Cientistas da Fundação Oswaldo Cruz (Fiocruz) avançaram na busca por uma vacina mais abrangente contra a malária ao identificar um conjunto inédito de fragmentos de proteínas do parasita Plasmodium com potencial para proteger contra diferentes espécies da doença. O estudo foi publicado nesta quarta-feira (1º) na revista Nature.
A pesquisa adota uma abordagem diferente da maioria das vacinas em desenvolvimento. Em vez de concentrar a análise apenas na produção de anticorpos, os pesquisadores investigaram também a atuação dos linfócitos T CD8+, células de defesa capazes de reconhecer e destruir células infectadas.
Ao longo da investigação, a equipe identificou 453 peptídeos derivados de 166 proteínas do parasita. Esses fragmentos são apresentados na superfície das células infectadas e podem ser reconhecidos pelo sistema imunológico.
O mapeamento mostrou que a maior parte desses peptídeos vem de proteínas chamadas housekeeping, essenciais para funções básicas e presentes em diferentes fases do ciclo de vida do parasita. Por serem altamente conservadas entre espécies, essas proteínas são consideradas alvos promissores para uma vacina com alcance mais amplo.
Os testes indicaram que células de pessoas infectadas por Plasmodium vivax e Plasmodium falciparum reagiram aos antígenos identificados. A resposta também foi observada em outras três espécies do parasita, incluindo as que infectam primatas e camundongos.
Os experimentos envolveram amostras humanas e modelos animais. Em primatas e camundongos, os antígenos estimularam resposta de células T no fígado, onde começa a infecção, e também no sangue. Em alguns modelos, houve redução da carga parasitária, sinalizando efeito protetor.

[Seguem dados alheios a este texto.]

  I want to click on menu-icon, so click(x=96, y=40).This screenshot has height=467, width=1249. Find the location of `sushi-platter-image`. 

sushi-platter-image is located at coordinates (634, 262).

O resultado aponta uma estratégia diferente das vacinas atualmente disponíveis, que têm proteção parcial e são voltadas principalmente ao P. falciparum, com ação mais restrita à fase inicial da infecção.

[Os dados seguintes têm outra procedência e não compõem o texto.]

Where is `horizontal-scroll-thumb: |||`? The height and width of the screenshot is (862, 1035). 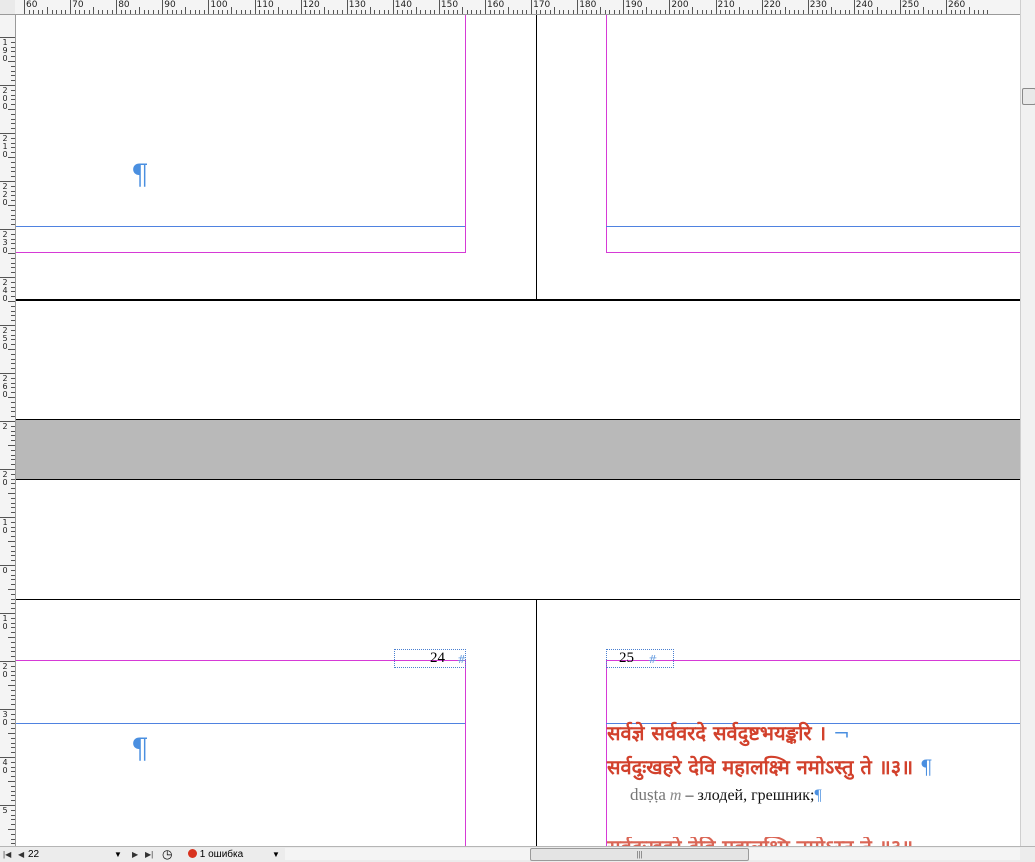
horizontal-scroll-thumb: ||| is located at coordinates (640, 854).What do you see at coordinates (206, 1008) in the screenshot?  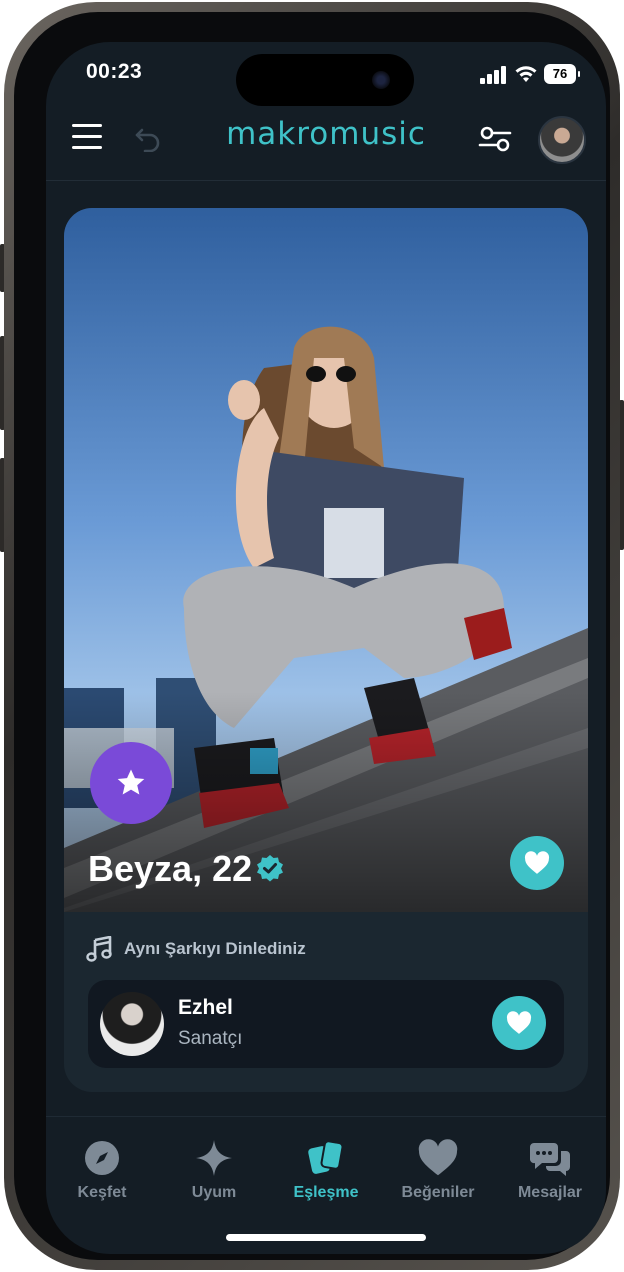 I see `artist-name: Ezhel` at bounding box center [206, 1008].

Segundo o estudo, os novos alvos podem permitir o desenvolvimento de um imunizante capaz de atuar em vários estágios da doença, tanto no fígado quanto no sangue, e com potencial para alcançar diferentes espécies do parasita.
Apesar do avanço, os pesquisadores destacam que ainda são necessárias novas etapas de validação e testes clínicos antes de qualquer aplicação em larga escala.